[[ INPUT, beginning ]]
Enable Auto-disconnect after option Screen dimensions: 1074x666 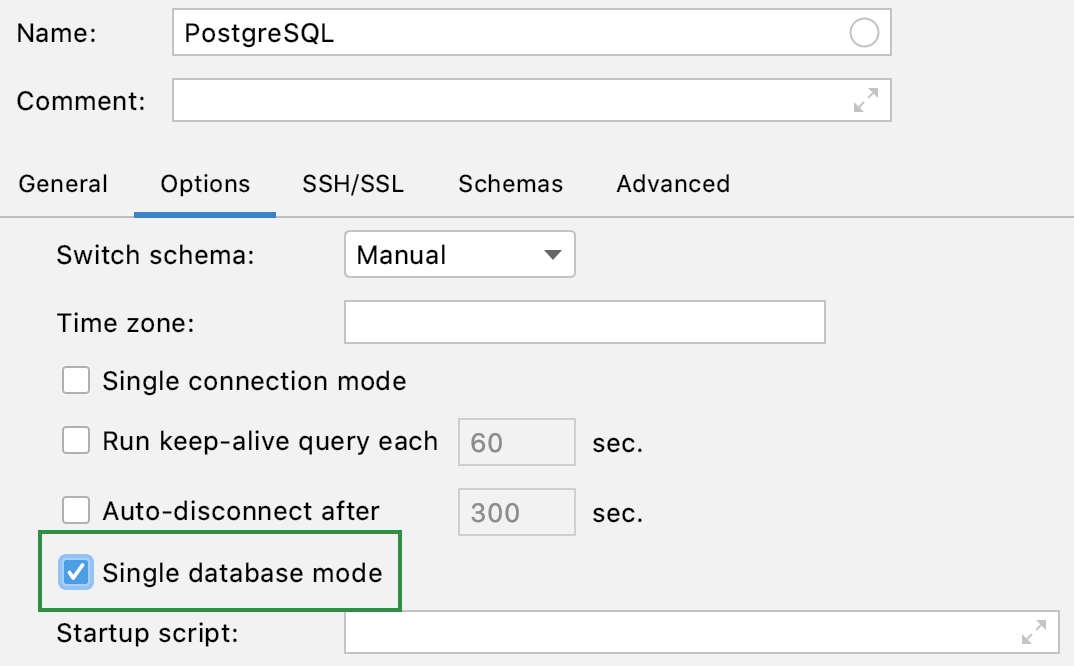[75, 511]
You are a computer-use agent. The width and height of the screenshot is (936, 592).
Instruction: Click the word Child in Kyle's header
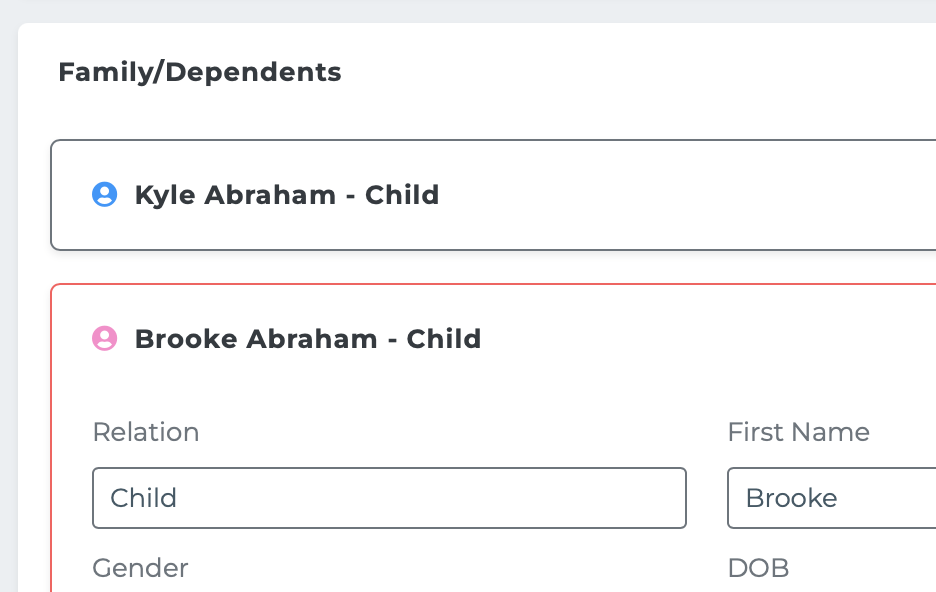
[[ INPUT, end ]]
[[ INPUT, beginning ]]
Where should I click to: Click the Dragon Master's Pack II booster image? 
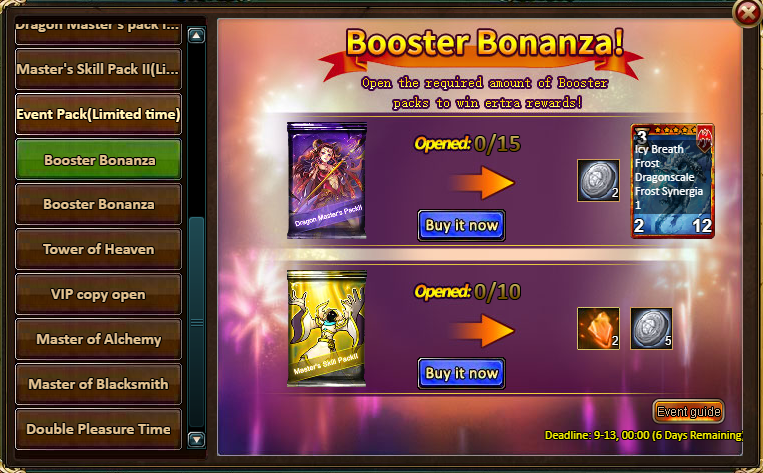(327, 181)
[[ INPUT, end ]]
[[ INPUT, beginning ]]
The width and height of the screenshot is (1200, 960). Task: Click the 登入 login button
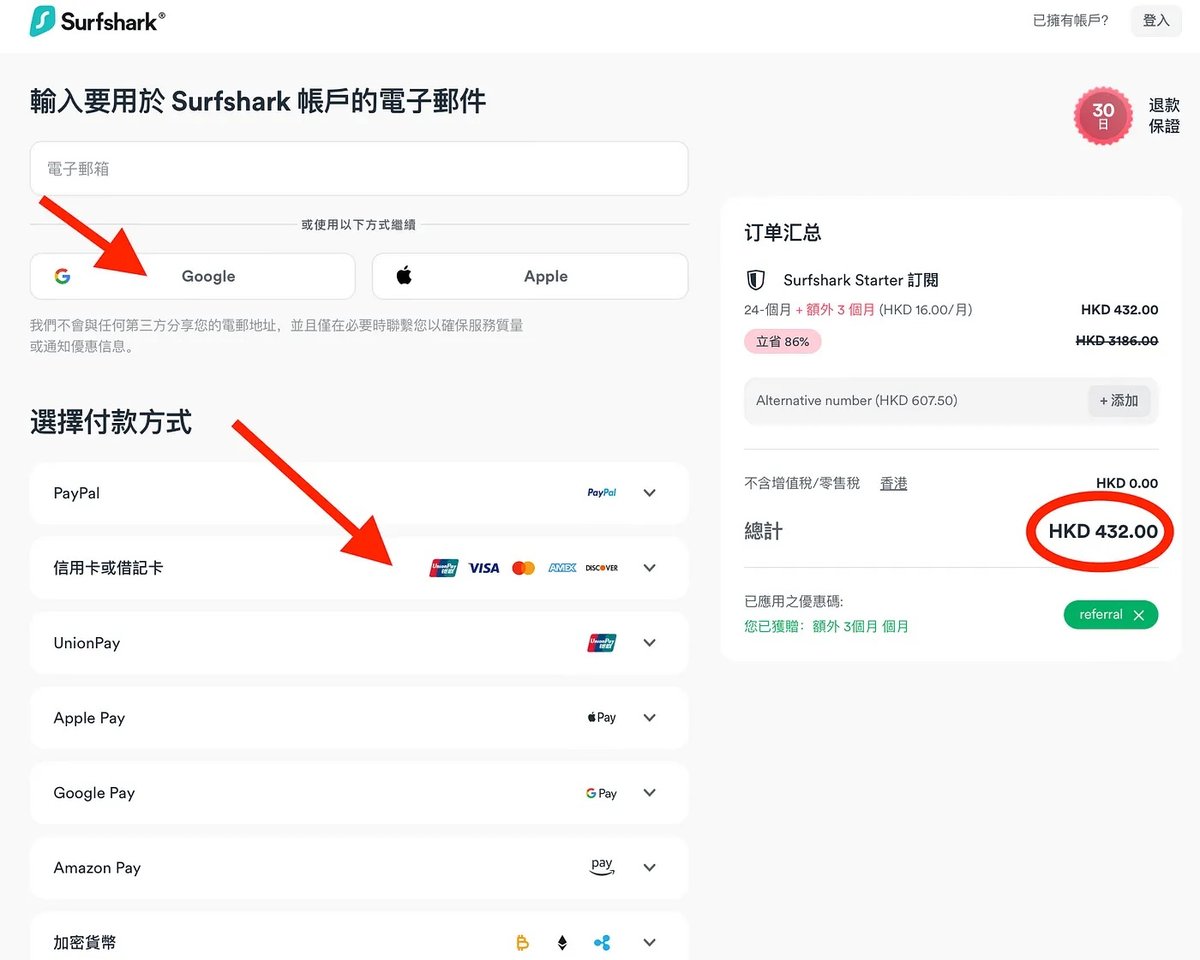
[[ INPUT, end ]]
Return each line of the entries that holds the string "height".

You are a computer-use agent. The width and height of the screenshot is (936, 592).
The width and height of the screenshot is (1200, 960). Task: Click the 登入 login button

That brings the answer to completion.